▸ **What is needed**
When a line in the listing below contains the word "Save", return a copy of that line.

▸ **Data under study**
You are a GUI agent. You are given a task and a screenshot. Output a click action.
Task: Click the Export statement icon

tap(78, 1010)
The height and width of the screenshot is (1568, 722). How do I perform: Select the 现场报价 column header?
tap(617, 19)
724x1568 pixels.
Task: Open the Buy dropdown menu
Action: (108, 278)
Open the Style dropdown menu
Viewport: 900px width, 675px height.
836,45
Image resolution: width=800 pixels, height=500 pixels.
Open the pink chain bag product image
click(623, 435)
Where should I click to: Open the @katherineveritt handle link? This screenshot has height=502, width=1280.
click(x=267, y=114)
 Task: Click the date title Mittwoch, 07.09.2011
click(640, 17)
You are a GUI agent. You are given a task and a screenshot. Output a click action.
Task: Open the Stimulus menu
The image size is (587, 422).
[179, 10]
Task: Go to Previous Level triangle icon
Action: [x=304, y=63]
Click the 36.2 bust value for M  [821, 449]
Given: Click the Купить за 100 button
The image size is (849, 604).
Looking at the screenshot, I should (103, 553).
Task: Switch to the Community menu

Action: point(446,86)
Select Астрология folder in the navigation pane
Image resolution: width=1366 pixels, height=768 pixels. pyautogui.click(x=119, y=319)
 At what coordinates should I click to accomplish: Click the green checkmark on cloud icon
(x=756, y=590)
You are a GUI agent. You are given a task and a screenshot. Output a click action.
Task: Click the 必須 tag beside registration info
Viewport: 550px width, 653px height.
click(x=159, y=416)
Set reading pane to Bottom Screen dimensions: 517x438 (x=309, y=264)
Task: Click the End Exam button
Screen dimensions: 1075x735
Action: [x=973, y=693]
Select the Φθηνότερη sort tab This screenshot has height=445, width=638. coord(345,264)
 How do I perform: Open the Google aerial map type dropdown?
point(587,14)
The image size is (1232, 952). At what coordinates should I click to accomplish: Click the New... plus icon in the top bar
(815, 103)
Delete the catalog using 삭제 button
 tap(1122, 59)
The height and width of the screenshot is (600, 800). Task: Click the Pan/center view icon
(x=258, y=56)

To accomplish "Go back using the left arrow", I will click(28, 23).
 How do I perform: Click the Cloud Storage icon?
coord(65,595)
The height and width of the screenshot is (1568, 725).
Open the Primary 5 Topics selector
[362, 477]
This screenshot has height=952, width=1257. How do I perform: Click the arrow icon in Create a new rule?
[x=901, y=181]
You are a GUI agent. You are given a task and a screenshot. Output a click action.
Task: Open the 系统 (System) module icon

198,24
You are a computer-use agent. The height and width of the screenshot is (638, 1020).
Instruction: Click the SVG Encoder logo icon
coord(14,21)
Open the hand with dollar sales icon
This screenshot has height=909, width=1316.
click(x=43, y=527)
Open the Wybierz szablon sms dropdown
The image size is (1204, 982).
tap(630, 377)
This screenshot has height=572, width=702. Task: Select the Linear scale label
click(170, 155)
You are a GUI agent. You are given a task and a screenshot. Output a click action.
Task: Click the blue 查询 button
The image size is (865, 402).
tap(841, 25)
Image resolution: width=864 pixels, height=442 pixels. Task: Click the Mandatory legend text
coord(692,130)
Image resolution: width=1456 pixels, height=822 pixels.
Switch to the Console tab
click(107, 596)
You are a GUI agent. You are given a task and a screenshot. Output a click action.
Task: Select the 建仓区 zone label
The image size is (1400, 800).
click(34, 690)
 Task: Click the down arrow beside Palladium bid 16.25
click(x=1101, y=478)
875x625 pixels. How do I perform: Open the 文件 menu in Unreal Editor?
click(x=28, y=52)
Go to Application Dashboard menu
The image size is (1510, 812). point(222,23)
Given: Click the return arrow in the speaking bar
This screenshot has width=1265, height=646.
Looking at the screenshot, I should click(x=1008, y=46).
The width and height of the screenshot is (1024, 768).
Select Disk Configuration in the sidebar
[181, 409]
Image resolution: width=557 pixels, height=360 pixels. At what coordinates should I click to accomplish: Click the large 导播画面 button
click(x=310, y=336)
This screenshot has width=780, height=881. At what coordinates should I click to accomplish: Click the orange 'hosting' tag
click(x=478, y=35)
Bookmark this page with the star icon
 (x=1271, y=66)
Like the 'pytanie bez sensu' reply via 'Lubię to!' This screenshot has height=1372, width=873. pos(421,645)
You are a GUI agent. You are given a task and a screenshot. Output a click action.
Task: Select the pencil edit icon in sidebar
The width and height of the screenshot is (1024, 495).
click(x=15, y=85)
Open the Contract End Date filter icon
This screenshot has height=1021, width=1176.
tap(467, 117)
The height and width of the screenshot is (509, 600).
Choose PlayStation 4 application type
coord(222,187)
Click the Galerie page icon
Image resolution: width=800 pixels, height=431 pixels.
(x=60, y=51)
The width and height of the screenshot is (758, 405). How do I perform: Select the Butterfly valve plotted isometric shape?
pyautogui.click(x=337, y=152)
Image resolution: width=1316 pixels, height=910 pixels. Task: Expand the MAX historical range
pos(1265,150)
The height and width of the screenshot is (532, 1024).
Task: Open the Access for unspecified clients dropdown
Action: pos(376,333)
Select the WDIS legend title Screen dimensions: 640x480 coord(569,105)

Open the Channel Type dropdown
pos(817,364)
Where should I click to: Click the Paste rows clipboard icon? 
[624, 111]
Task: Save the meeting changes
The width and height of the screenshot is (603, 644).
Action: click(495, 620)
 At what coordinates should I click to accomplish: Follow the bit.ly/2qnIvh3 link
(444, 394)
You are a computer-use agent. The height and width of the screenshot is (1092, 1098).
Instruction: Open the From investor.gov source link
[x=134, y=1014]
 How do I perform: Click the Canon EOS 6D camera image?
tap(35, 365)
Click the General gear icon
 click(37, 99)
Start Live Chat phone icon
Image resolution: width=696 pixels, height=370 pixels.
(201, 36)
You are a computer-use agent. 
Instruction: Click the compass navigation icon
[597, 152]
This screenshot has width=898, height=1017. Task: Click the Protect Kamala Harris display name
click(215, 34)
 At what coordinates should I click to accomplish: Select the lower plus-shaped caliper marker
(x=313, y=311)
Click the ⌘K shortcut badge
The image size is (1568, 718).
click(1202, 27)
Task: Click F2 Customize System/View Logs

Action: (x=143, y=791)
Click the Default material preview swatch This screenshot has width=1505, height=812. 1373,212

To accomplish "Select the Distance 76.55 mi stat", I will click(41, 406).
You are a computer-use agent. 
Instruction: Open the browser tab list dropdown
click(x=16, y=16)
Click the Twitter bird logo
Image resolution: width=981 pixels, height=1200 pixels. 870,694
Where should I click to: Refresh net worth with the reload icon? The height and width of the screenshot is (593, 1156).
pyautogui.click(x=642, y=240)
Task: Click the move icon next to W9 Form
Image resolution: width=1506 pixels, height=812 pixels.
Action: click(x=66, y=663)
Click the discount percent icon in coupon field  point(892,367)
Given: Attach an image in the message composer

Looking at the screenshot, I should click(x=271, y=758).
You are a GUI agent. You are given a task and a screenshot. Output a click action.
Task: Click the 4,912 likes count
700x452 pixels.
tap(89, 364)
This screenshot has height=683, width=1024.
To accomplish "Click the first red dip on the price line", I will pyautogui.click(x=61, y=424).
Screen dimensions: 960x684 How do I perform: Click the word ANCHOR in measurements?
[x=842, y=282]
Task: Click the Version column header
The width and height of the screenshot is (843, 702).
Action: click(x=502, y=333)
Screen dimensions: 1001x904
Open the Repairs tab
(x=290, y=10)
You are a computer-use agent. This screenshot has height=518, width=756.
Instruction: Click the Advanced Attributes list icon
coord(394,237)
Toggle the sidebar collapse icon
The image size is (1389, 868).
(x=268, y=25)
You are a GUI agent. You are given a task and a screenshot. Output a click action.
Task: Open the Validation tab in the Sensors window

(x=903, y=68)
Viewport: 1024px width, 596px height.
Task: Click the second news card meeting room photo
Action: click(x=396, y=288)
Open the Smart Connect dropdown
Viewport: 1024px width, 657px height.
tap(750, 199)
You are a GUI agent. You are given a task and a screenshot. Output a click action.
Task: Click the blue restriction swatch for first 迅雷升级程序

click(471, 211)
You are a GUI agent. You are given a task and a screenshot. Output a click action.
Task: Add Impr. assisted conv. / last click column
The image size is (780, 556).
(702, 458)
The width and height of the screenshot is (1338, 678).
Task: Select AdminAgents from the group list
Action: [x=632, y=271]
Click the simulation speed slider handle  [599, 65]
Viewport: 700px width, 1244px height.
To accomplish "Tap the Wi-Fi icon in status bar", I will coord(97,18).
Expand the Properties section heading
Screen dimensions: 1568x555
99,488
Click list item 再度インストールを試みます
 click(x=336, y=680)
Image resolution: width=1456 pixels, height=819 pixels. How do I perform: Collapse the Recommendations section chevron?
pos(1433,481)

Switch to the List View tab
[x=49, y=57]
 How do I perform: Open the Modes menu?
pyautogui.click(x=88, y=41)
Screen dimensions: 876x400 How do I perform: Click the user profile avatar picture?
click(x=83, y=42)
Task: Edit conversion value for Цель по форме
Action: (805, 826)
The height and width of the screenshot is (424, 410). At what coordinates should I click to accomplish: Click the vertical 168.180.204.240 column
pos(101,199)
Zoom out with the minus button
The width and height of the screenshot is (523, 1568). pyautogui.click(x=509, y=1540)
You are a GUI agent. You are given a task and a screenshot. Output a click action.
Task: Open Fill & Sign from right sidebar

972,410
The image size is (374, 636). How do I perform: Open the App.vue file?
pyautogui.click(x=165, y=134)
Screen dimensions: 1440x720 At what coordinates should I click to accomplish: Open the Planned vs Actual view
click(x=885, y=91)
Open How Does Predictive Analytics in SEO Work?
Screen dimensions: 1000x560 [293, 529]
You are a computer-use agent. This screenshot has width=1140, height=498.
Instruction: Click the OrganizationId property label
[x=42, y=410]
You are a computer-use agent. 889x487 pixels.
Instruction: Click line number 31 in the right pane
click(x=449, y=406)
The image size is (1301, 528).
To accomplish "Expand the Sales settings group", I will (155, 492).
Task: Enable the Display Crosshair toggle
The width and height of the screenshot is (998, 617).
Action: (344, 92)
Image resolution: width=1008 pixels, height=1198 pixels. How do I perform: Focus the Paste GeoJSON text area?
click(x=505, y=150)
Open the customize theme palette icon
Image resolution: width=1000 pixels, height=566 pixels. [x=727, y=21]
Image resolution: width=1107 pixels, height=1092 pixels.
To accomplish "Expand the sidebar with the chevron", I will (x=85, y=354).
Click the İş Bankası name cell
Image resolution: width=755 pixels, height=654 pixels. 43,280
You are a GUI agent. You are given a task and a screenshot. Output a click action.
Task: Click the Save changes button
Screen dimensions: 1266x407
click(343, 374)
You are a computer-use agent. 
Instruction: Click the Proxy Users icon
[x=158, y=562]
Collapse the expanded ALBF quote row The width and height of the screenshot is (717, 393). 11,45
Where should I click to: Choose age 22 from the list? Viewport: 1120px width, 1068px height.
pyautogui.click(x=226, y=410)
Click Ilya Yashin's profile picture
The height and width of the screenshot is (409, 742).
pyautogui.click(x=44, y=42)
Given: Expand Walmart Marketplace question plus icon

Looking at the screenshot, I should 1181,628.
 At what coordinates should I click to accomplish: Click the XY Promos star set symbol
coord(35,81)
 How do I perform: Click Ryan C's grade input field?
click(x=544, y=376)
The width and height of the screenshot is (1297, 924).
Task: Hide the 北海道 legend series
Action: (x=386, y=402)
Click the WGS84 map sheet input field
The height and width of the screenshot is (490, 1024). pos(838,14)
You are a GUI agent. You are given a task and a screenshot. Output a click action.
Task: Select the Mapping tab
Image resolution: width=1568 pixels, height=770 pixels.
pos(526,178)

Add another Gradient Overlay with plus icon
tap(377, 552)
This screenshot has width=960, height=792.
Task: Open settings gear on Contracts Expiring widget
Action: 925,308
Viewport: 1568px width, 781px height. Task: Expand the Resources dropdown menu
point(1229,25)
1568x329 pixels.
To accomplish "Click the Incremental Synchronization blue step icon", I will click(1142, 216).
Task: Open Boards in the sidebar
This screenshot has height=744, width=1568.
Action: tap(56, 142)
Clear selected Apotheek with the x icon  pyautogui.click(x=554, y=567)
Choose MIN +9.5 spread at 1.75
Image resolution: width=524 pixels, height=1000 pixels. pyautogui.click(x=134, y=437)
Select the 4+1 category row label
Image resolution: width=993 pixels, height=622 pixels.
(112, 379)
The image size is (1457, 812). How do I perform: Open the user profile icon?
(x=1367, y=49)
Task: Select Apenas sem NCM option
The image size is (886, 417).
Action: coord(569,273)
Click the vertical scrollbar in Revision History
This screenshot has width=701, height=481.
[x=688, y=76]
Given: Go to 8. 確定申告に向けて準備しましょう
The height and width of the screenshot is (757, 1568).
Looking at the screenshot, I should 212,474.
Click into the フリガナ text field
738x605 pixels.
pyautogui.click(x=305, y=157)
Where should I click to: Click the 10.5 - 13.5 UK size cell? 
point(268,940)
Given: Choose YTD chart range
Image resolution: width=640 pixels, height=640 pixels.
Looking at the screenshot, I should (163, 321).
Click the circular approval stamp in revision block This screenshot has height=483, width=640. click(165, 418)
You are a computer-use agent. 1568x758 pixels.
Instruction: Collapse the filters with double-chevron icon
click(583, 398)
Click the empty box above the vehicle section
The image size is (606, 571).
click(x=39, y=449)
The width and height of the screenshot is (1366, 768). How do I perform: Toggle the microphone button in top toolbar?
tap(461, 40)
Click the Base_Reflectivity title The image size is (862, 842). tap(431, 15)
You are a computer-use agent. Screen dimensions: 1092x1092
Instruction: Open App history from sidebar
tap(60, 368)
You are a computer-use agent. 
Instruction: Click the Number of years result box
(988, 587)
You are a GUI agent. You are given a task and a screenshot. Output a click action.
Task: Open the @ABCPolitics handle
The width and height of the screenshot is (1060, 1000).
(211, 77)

▸ **Worked solution**
Task: Save the meeting changes
Task: Click the Save changes button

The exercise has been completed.